Rewrite the data from the line with "Task: Open the Created On column menu chevron" to the line with "Action: (x=1094, y=114)", changing "Screen dimensions" to "Screen size" and leaving everything else as it is. Don't include the pictures.

• _SUPPLIED ENTRIES_

=====

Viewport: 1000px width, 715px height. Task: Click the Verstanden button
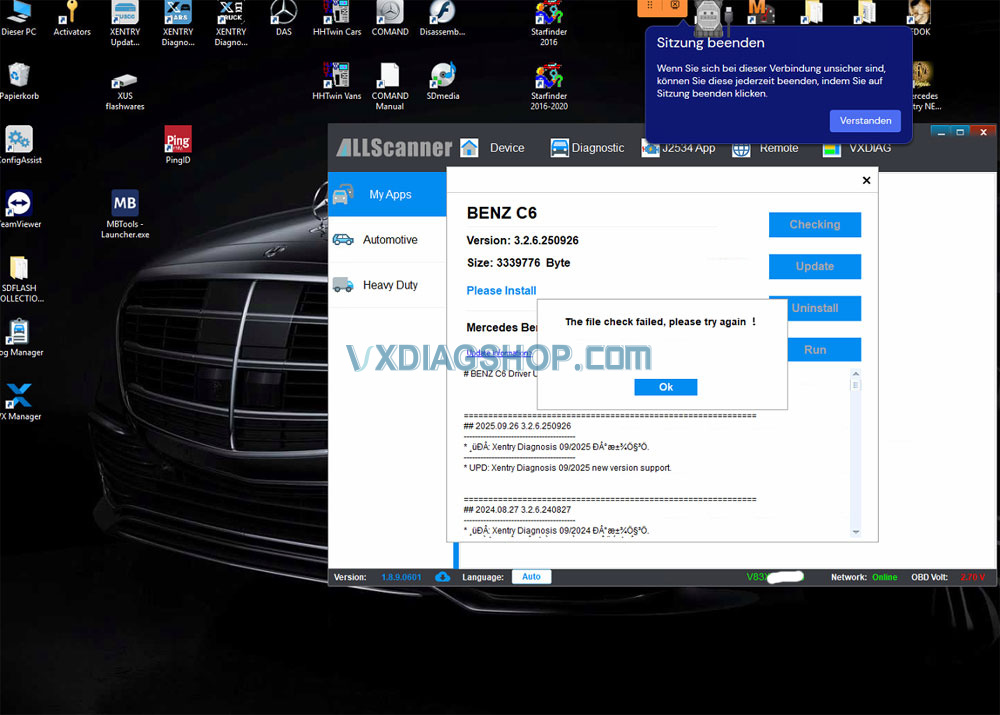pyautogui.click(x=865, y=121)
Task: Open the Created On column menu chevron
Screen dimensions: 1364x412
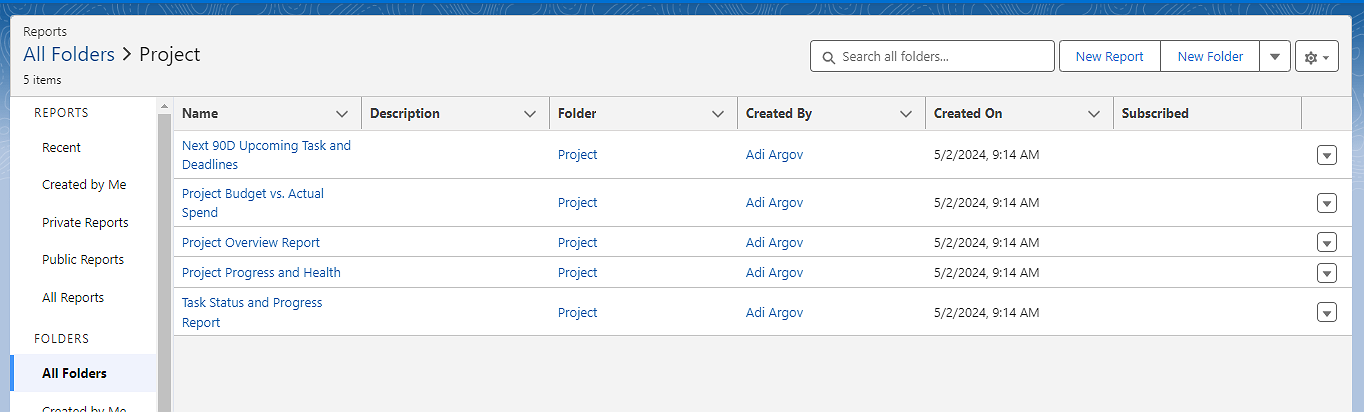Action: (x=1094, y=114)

=====

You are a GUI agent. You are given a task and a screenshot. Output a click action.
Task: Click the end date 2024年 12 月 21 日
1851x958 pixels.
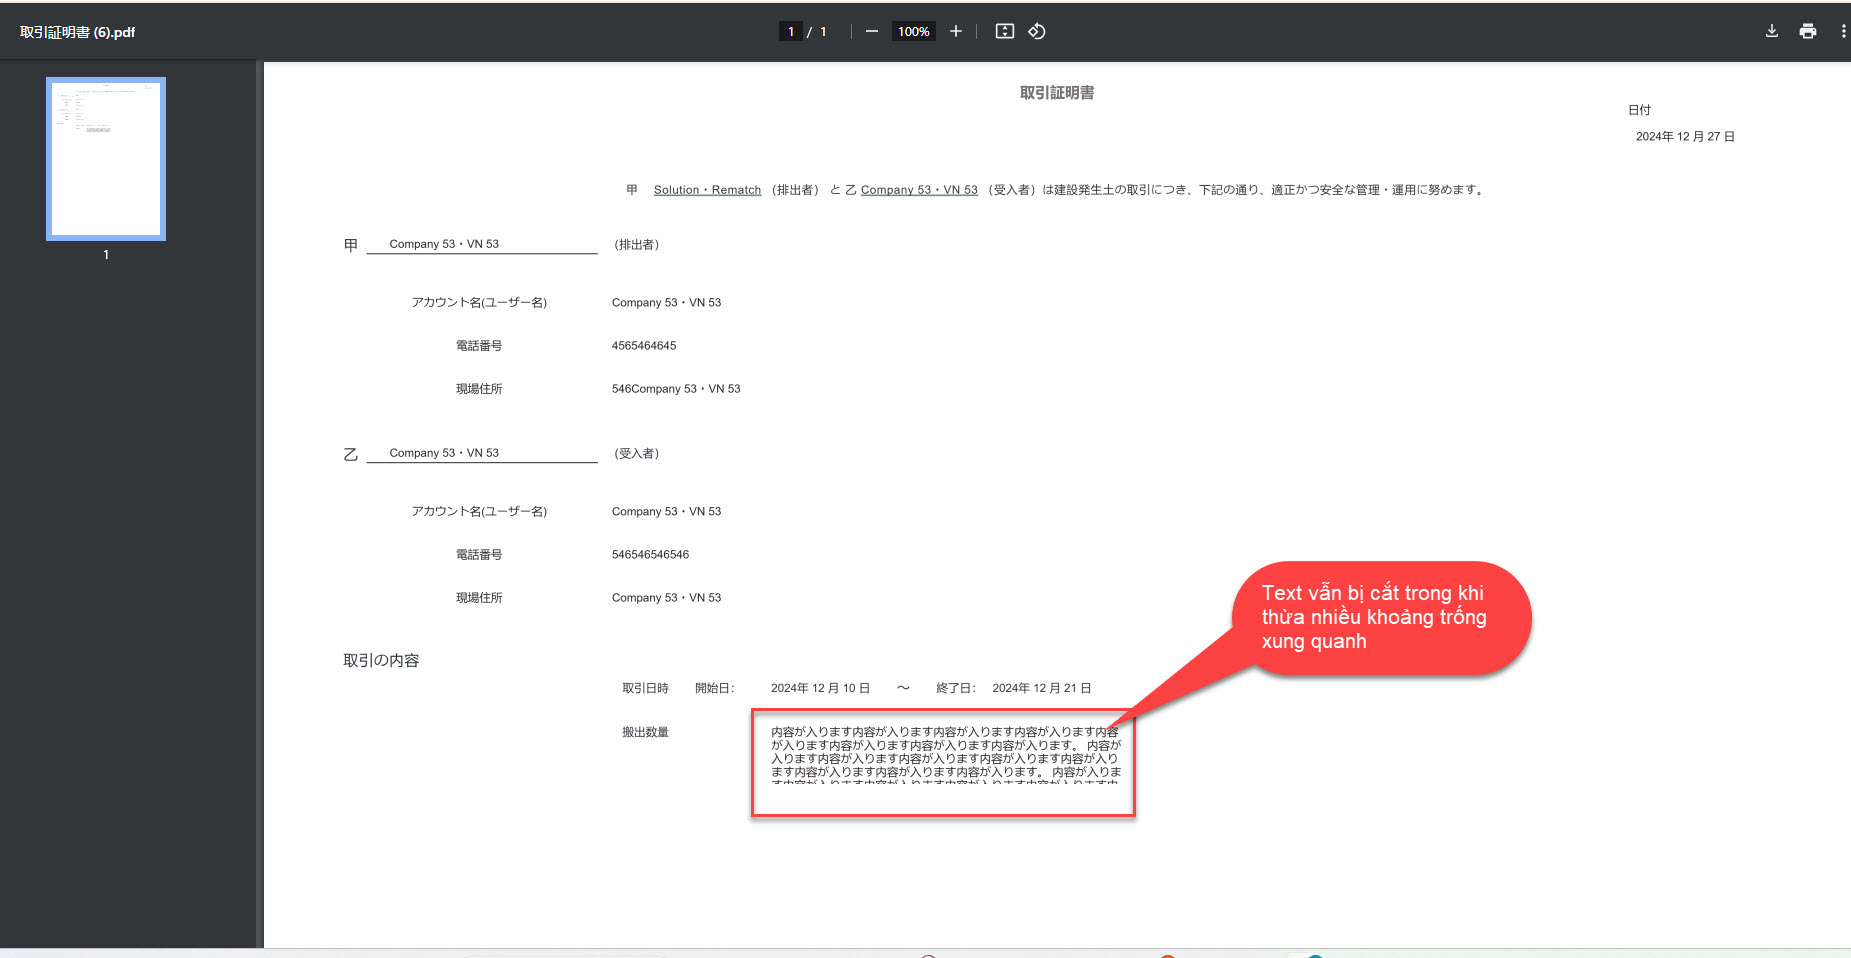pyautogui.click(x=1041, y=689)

=====

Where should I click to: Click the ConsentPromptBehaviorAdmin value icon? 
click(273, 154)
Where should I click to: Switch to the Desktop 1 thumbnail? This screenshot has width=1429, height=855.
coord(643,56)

=====

• _COMPLETED EXERCISE_
Task: Open the Created On column menu chevron
Screen size: 1364x412
Action: (x=1094, y=114)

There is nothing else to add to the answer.